March 15, 2016: Computer Science MS students win USAA award at SpartaHack

Computer Science MS students Manuel Tanzi, Ettore Randazzo, and Umberto di Fabrizio with the USAA quadcopters award won at SpartaHack for the MyEyes application (Photo credit: Umberto di Fabrizio)

SpartaHack is where our 'spartans' Ettore Randazzo, Manuel Tanzi, and Umberto di Fabrizio fought in a battle of coding and creativity with no time to rest or sleep, for 36 hours straight, returning victorious to home.

SpartaHack, one of the biggest Hackatons in the US, attracts more than 500 hackers from every part of the US and the world, to meet at the State University of Michigan and make their ideas become reality. Many top companies, like Amazon, Microsoft, USAA and Google, in search of young talents, choose to invest their money to make this incredible event possible.

It was the trio's first hackaton, but the skills developed during years of hard work and studying, have allowed them to compete with veteran hackers in an arena of more than 100 teams and to get one of the sponsor's prizes.

Every company was allowed to select one team as their winner and the idea of our hackers attracted the attention of the USAA committee, which was looking for a tech solution to improve the life of veterans. USAA awarded the team the 'Go Above for those who have Gone Beyond' award and to give each member of the team a quadcopter.

The application that won this award was MyEyes, which is the mobile app for android devices developed by the three students during a 36 hours coding session on a 'redbull engine'. MyEyes allows people to select images from their own gallery and hear a detailed description of the picture. It can tell the objects in a given direction (left, right, center), look for the position of a specific one (glass, lion, table), and share your favorite pictures on social media! Everything completely voice controlled.

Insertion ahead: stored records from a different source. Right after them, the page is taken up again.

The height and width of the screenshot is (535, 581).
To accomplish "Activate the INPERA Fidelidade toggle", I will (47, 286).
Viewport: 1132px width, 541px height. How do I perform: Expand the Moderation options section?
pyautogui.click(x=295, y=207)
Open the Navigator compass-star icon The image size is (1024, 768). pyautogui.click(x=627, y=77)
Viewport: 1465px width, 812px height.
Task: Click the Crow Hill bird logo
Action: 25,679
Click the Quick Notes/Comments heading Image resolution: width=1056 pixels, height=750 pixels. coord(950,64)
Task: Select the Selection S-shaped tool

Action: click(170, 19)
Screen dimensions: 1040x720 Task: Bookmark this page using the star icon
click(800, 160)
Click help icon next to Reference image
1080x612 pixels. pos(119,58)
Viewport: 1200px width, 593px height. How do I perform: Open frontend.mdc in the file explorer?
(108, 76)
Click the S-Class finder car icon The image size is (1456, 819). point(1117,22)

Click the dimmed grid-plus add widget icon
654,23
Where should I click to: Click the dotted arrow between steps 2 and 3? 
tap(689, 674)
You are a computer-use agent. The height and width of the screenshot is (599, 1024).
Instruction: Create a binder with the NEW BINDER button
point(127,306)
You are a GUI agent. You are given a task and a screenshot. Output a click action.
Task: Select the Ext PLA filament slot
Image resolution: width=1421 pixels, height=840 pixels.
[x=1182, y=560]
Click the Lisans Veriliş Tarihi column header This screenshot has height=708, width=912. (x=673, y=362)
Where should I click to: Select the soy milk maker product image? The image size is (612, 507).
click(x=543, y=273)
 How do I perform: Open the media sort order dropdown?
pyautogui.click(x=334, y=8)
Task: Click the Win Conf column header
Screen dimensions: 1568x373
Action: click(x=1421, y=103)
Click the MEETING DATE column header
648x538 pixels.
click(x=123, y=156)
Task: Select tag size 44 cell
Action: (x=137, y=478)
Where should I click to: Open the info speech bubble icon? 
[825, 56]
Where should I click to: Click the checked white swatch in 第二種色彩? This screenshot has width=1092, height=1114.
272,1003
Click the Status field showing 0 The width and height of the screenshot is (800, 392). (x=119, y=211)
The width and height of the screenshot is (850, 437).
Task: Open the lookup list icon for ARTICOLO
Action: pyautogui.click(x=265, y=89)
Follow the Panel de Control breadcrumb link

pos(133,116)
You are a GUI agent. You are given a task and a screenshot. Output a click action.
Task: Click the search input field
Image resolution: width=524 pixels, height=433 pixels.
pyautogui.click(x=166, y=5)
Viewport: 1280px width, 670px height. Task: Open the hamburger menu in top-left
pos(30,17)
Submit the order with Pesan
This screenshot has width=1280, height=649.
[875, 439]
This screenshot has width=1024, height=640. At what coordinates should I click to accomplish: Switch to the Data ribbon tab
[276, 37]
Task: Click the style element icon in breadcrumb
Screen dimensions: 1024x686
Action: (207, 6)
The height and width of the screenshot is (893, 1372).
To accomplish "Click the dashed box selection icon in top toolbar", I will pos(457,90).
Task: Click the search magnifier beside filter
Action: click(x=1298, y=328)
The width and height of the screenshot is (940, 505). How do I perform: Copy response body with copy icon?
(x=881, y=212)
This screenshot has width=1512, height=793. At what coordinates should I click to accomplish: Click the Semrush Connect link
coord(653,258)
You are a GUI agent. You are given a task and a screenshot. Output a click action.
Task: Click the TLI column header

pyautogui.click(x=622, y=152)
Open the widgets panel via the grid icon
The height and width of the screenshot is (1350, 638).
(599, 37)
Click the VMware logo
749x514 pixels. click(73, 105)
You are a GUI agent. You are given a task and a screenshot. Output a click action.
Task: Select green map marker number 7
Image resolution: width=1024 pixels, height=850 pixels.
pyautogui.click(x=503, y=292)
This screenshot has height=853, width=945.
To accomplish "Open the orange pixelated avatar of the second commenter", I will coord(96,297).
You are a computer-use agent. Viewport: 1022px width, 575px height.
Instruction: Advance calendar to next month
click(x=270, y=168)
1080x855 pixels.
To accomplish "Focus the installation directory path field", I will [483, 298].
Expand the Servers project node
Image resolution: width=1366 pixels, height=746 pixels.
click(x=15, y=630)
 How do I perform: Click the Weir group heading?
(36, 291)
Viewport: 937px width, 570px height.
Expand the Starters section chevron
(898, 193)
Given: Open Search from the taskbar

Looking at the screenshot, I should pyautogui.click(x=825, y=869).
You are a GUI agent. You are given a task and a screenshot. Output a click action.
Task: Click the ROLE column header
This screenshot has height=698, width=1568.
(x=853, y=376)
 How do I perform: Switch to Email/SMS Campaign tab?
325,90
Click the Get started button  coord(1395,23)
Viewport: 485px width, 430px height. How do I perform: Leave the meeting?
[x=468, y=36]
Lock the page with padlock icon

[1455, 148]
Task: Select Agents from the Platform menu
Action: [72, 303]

"Looking at pictures is very nostalgic for the majority of people, but not for all. Blind people are inherently unable to experience such emotions through sight. " Randazzo said, "We took inspiration from this plain fact and came up with the idea that memories can be triggered by auditory inputs. Our mission is to tell blind people their stories, through their pictures and our voice."

"Technically speaking, it has been challenging" says Tanzi "we integrated several services to create our system. The picture is sent to a Dropbox folder where Alexa picks it up and sends to the Clarifai API. Clarifai tags the picture and the tags are aggregated into a meaningful sentence by our AWS Lambda Function, finally the sentence is spoken by Alexa through the Echo ."

"It was a completely new experience for each of us, the atmosphere was amazing: there were tech talks at all hours of the day and night, workshops, rock and jazz concerts." Di Fabrizio said. "The university was populated by teams of 'hackers' spanning 3 floors. It was fascinating to see all those clever people, in one place, giving life to some really creative ideas".